I've looked at clouds...
When I was a kid in the summer I would read laying on the ground. If something struck me in what I was reading that I wondered about I would gaze up at the sky and clouds. I never looked at clouds and tried to figure out what they looked like in real life, such as a bunny rabbit or something. I thought that was silly. They fascinated me because of their ever changing shapes and colors and movement. They allowed me to gaze into them and think about whatever had made me stop reading with a fluidity and motion in my mind that matched the movement of clouds.
I still look at clouds, although not laying on my back reading a book as I did when I was young. More often I notice them when I'm on the road, another form of motion, whether that is in the city or travelling through the landscape of Arizona or New Mexico. In the city and out in the urban areas I stop and look and take photos because I'm still fascinated by them. Whether they are cirrus or stratus or cumulus I long ago forgot from my college days. I only know the difference between what kind of weather they will bring by pure experience and instinct.

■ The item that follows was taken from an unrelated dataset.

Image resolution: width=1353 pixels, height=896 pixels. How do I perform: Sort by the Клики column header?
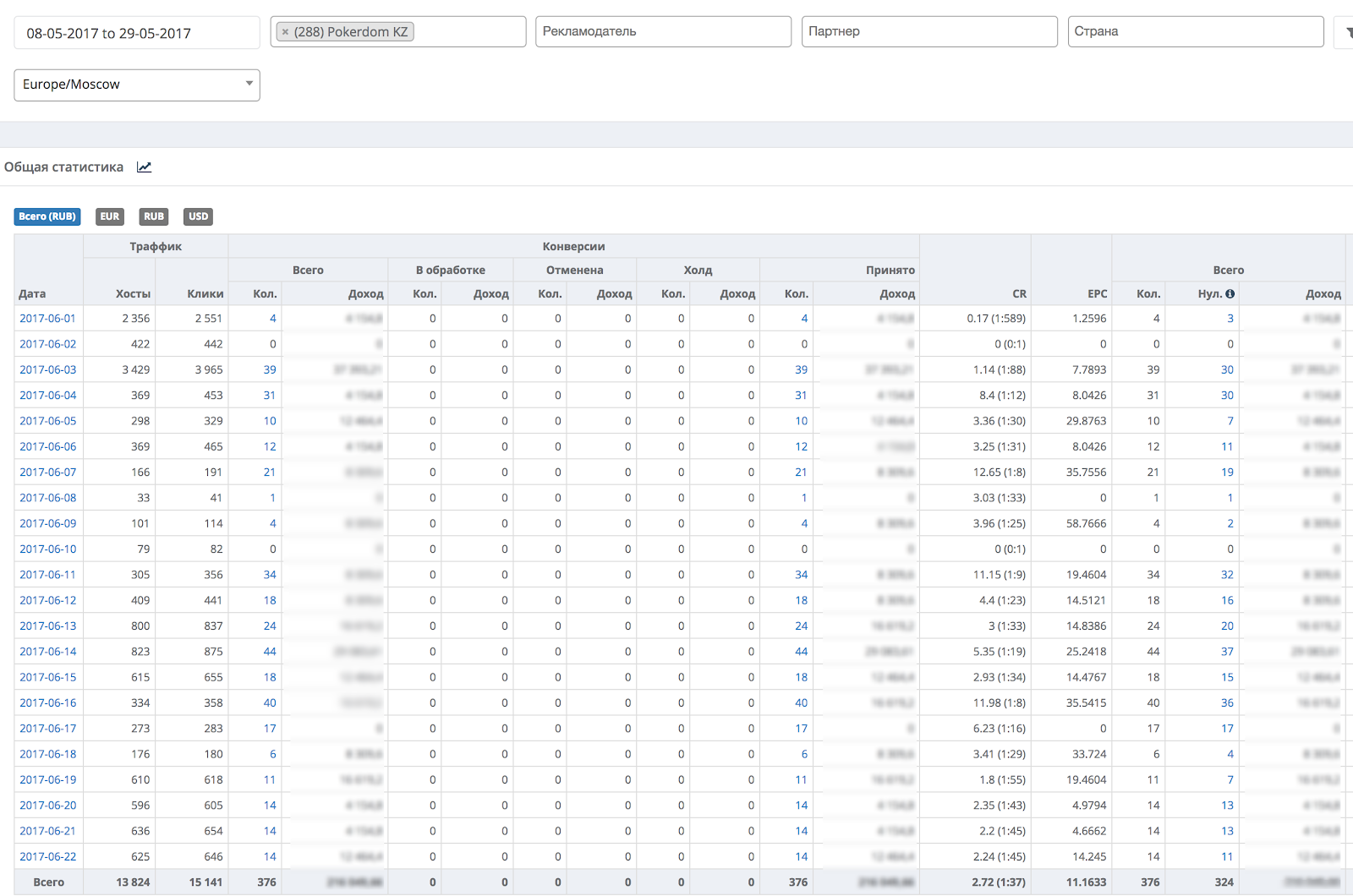(x=205, y=293)
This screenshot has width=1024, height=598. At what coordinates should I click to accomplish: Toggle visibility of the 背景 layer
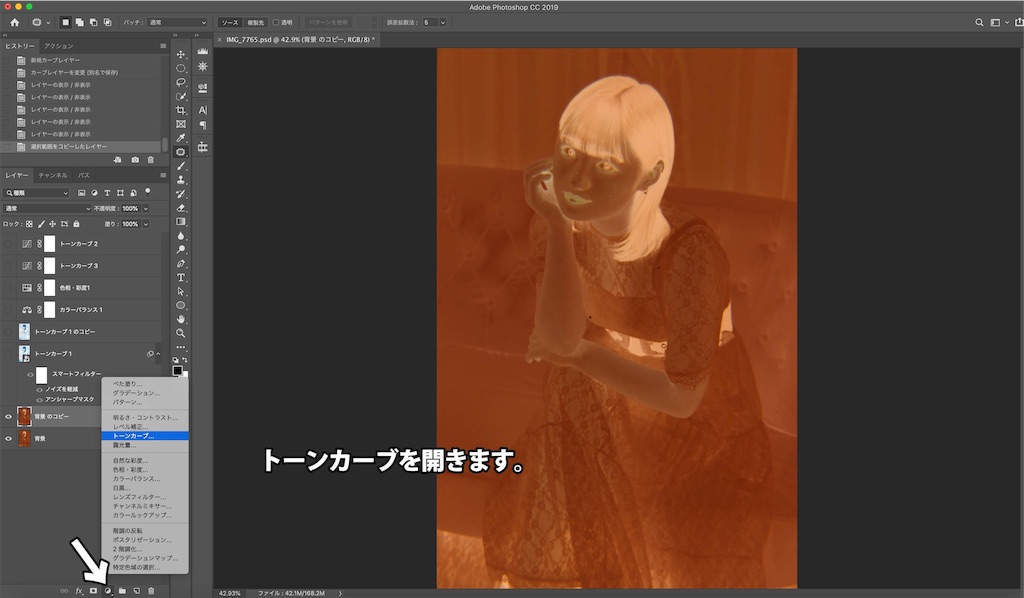8,437
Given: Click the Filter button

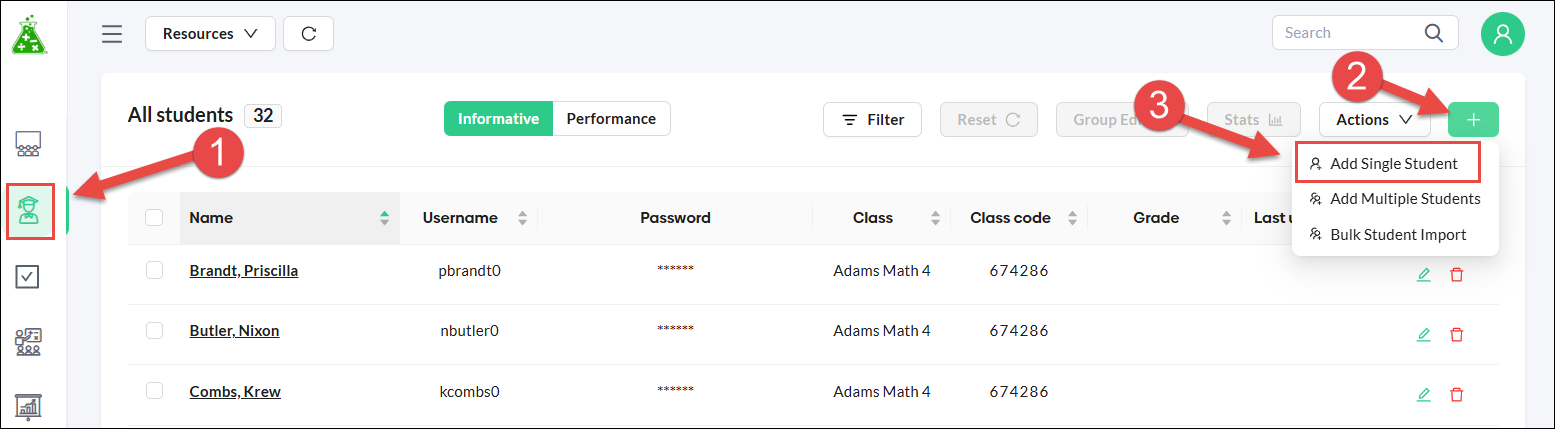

What is great about life at a mature age is as a friend wrote "isn't it wonderful to be at peace with yourselves and your lives?" We were having an email exchange about how the tumultuous events of the world do not disrupt us as much as they once did. We know we have little control over what happens in the big picture, although they may change our lives, we can't change them. We only control how we react and adjust to events in our country and the world. We are past the age of worry, in solid long term relationships, satisfied with where we are as people. Our lives are in the second half now and we still think and marvel with liquidity about all kinds of things. The difference is we are in a sense reverting back to our youth and still wonder about things with a fluidity and motion of the mind now tempered by the wisdom of having lived longer.